(GIVEN REQUEST) Reproduce the entire listing below verbatim, line for line, without changing anything.

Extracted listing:
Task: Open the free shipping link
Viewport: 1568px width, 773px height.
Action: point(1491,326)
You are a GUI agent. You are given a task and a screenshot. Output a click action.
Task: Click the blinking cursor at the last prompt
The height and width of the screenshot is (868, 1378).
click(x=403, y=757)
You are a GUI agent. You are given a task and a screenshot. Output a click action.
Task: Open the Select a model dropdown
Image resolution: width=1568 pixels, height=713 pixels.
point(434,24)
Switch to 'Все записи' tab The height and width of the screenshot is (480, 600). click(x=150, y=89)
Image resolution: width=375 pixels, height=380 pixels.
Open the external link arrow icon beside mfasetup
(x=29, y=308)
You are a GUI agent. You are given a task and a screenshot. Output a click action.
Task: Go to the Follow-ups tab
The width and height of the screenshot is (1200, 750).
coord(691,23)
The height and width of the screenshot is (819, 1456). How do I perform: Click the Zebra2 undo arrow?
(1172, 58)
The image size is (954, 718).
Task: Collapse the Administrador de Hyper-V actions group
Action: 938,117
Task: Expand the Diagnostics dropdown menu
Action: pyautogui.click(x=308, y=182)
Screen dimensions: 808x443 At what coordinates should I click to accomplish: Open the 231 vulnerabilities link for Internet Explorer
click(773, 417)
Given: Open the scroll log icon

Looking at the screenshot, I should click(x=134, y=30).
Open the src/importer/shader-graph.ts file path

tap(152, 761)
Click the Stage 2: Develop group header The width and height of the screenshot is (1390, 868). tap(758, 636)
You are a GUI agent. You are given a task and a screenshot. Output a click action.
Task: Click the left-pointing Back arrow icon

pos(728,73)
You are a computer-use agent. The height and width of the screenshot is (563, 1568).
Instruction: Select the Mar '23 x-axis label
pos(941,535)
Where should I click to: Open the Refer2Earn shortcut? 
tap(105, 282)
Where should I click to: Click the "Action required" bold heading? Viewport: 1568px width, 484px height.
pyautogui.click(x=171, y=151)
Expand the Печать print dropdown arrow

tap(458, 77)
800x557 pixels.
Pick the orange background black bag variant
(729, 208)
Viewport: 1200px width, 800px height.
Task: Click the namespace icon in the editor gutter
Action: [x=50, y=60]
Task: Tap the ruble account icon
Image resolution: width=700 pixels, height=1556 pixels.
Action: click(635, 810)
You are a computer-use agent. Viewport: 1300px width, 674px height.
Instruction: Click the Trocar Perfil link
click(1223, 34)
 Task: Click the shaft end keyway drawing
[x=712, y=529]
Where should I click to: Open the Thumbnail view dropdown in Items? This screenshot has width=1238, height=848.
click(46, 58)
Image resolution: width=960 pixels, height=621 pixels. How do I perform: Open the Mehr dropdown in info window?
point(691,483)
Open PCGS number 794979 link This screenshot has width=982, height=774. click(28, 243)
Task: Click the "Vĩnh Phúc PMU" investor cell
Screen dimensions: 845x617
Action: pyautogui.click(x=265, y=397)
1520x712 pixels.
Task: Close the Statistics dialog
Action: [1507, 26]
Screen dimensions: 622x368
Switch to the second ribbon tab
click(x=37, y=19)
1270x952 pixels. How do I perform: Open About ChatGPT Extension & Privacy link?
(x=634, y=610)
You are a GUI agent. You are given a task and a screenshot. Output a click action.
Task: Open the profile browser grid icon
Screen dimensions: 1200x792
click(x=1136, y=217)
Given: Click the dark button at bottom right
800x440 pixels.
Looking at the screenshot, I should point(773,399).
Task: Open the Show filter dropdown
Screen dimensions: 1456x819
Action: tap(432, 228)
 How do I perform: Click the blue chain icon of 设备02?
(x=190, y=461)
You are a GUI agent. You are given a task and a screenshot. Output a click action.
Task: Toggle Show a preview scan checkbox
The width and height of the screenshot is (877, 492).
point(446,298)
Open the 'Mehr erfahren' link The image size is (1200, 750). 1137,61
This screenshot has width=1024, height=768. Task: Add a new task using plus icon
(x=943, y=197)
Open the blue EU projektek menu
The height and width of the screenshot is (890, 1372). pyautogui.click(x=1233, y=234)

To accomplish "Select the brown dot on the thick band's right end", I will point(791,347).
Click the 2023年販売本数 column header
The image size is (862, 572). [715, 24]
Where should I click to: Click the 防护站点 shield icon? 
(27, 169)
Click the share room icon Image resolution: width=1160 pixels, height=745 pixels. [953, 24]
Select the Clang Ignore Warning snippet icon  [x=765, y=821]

(FINISHED TASK)
Task: Open the free shipping link
Viewport: 1568px width, 773px height.
Action: point(1491,326)
You are a GUI agent. You are given a task and a screenshot. Output a click action.
Task: Click the blinking cursor at the last prompt
The height and width of the screenshot is (868, 1378).
click(x=403, y=757)
You are a GUI agent. You are given a task and a screenshot. Output a click action.
Task: Open the Select a model dropdown
Image resolution: width=1568 pixels, height=713 pixels.
point(434,24)
Switch to 'Все записи' tab The height and width of the screenshot is (480, 600). click(x=150, y=89)
Image resolution: width=375 pixels, height=380 pixels.
Open the external link arrow icon beside mfasetup
(x=29, y=308)
You are a GUI agent. You are given a task and a screenshot. Output a click action.
Task: Go to the Follow-ups tab
The width and height of the screenshot is (1200, 750).
coord(691,23)
The height and width of the screenshot is (819, 1456). How do I perform: Click the Zebra2 undo arrow?
(1172, 58)
The image size is (954, 718).
Task: Collapse the Administrador de Hyper-V actions group
Action: 938,117
Task: Expand the Diagnostics dropdown menu
Action: pyautogui.click(x=308, y=182)
Screen dimensions: 808x443 At what coordinates should I click to accomplish: Open the 231 vulnerabilities link for Internet Explorer
click(773, 417)
Given: Open the scroll log icon

Looking at the screenshot, I should click(x=134, y=30).
Open the src/importer/shader-graph.ts file path

tap(152, 761)
Click the Stage 2: Develop group header The width and height of the screenshot is (1390, 868). tap(758, 636)
You are a GUI agent. You are given a task and a screenshot. Output a click action.
Task: Click the left-pointing Back arrow icon

pos(728,73)
You are a computer-use agent. The height and width of the screenshot is (563, 1568).
Instruction: Select the Mar '23 x-axis label
pos(941,535)
Where should I click to: Open the Refer2Earn shortcut? 
tap(105, 282)
Where should I click to: Click the "Action required" bold heading? Viewport: 1568px width, 484px height.
pyautogui.click(x=171, y=151)
Expand the Печать print dropdown arrow

tap(458, 77)
800x557 pixels.
Pick the orange background black bag variant
(729, 208)
Viewport: 1200px width, 800px height.
Task: Click the namespace icon in the editor gutter
Action: [x=50, y=60]
Task: Tap the ruble account icon
Image resolution: width=700 pixels, height=1556 pixels.
Action: click(635, 810)
You are a computer-use agent. Viewport: 1300px width, 674px height.
Instruction: Click the Trocar Perfil link
click(1223, 34)
 Task: Click the shaft end keyway drawing
[x=712, y=529]
Where should I click to: Open the Thumbnail view dropdown in Items? This screenshot has width=1238, height=848.
click(46, 58)
Image resolution: width=960 pixels, height=621 pixels. How do I perform: Open the Mehr dropdown in info window?
point(691,483)
Open PCGS number 794979 link This screenshot has width=982, height=774. click(28, 243)
Task: Click the "Vĩnh Phúc PMU" investor cell
Screen dimensions: 845x617
Action: pyautogui.click(x=265, y=397)
1520x712 pixels.
Task: Close the Statistics dialog
Action: [1507, 26]
Screen dimensions: 622x368
Switch to the second ribbon tab
click(x=37, y=19)
1270x952 pixels. How do I perform: Open About ChatGPT Extension & Privacy link?
(x=634, y=610)
You are a GUI agent. You are given a task and a screenshot. Output a click action.
Task: Open the profile browser grid icon
Screen dimensions: 1200x792
click(x=1136, y=217)
Given: Click the dark button at bottom right
800x440 pixels.
Looking at the screenshot, I should point(773,399).
Task: Open the Show filter dropdown
Screen dimensions: 1456x819
Action: tap(432, 228)
 How do I perform: Click the blue chain icon of 设备02?
(x=190, y=461)
You are a GUI agent. You are given a task and a screenshot. Output a click action.
Task: Toggle Show a preview scan checkbox
The width and height of the screenshot is (877, 492).
point(446,298)
Open the 'Mehr erfahren' link The image size is (1200, 750). 1137,61
This screenshot has width=1024, height=768. Task: Add a new task using plus icon
(x=943, y=197)
Open the blue EU projektek menu
The height and width of the screenshot is (890, 1372). pyautogui.click(x=1233, y=234)

To accomplish "Select the brown dot on the thick band's right end", I will point(791,347).
Click the 2023年販売本数 column header
The image size is (862, 572). [715, 24]
Where should I click to: Click the 防护站点 shield icon? 
(27, 169)
Click the share room icon Image resolution: width=1160 pixels, height=745 pixels. [953, 24]
Select the Clang Ignore Warning snippet icon  [x=765, y=821]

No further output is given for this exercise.